I don’t know how much time you have left.

I’m all out of ideas for how to make this journey easier for you.

I keep trying to take care of you, but you won’t let me.

And I know you well enough to know that you will never live or die by anyone else’s code, anyhow, so I need to stop trying to control you.

All I know is that this apartment is being sold—and that’s a hard out.

So you’re going to have to leave here, one way or another. ”

“But where will I go ?” she asked, suddenly looking panicked.

“I don’t know,” I said. “You need to figure that out. If you make a plan for yourself that sounds like sanity to me, I’ll come back into your life. But if you keep living like this, I’m gone.”

“But where will you go?”

“I’m getting my own place.”

“But I’m dying,” she said, her eyes filling with tears. “You can’t abandon someone who’s dying .”

“I hear you,” I replied. “And I accept that you’re dying.

I’ve been preparing for months to say goodbye to you.

But this might be the moment when we have to say our goodbyes, because I won’t stick around for what you’ve gotten yourself into.

If we need to say our goodbyes now, then I will tell you right now that I love you more than I have ever loved anyone, and I always will.

You are the love of my life, and of all my lives.

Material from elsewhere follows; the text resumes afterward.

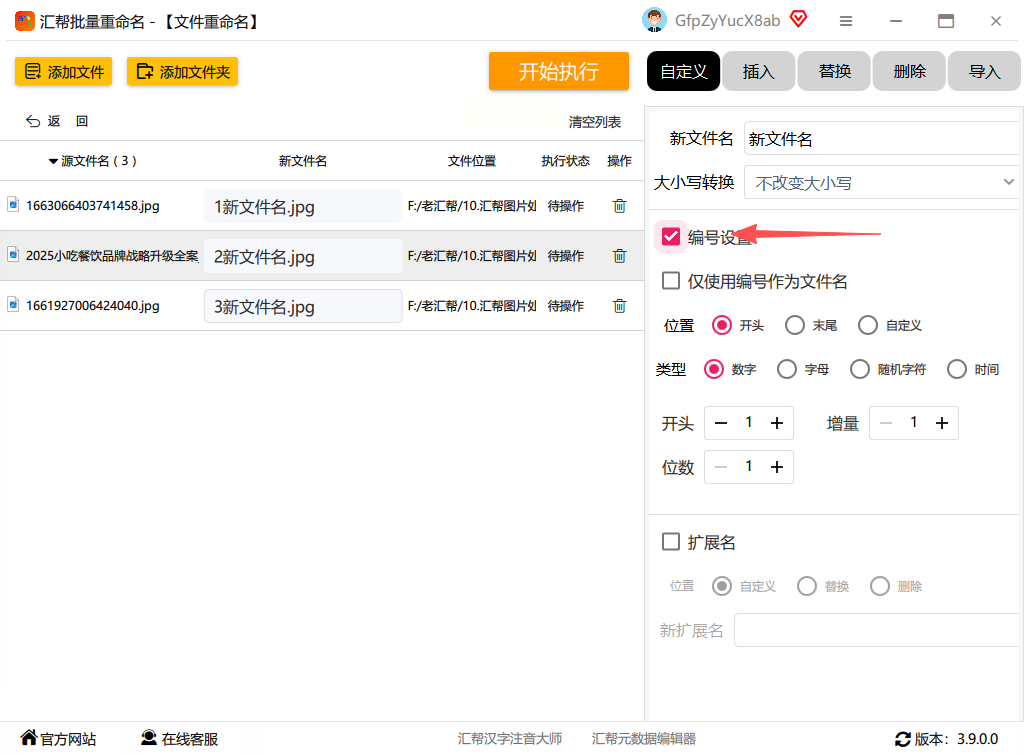
Task: Switch to the 插入 tab
Action: pos(758,72)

I wanted to walk all the way to the river with you, but that might not be possible for us anymore, because I can’t survive the way you’re living.

It’s too costly for me. It’s too degrading to my soul.

And if the real Rayya were here, she would totally agree with me on this. You and I both know that’s true.”

She nodded, suddenly looking exhausted.

She looked as if she were about three hundred years old.

I felt sorry for her then—so terribly sorry.

For a moment, of course, I wanted to take it all back. I wanted to start crying and promise her that I would never leave her side. I wanted to give her a thousand gifts—everything she could ever want, just to make her happy for even one minute.

But the more ancient part of me knew better than to bend on any of this.

After a long while, she sighed, squared her shoulders, and said, “Okay, man. I hear you.”

“Thanks, man,” I replied.

“So I guess that’s it, then?”

“Yes, my love. I guess that’s it.”

I stood up and walked toward the door. Rayya stopped me. She took my arm and looked into my face with searching, tear-filled eyes.

“But are we good , babe?” she asked.

“We’re good,” I told her. “We’ve always been good. We will always be good.”

That’s when we hugged.

Her body, thin and small.

Her racing heart, beating against my chest.

My Rayya, my vampire, my beloved.

Then I walked out of our apartment—shaken but straight-spined—not knowing if I would ever see her again in this world.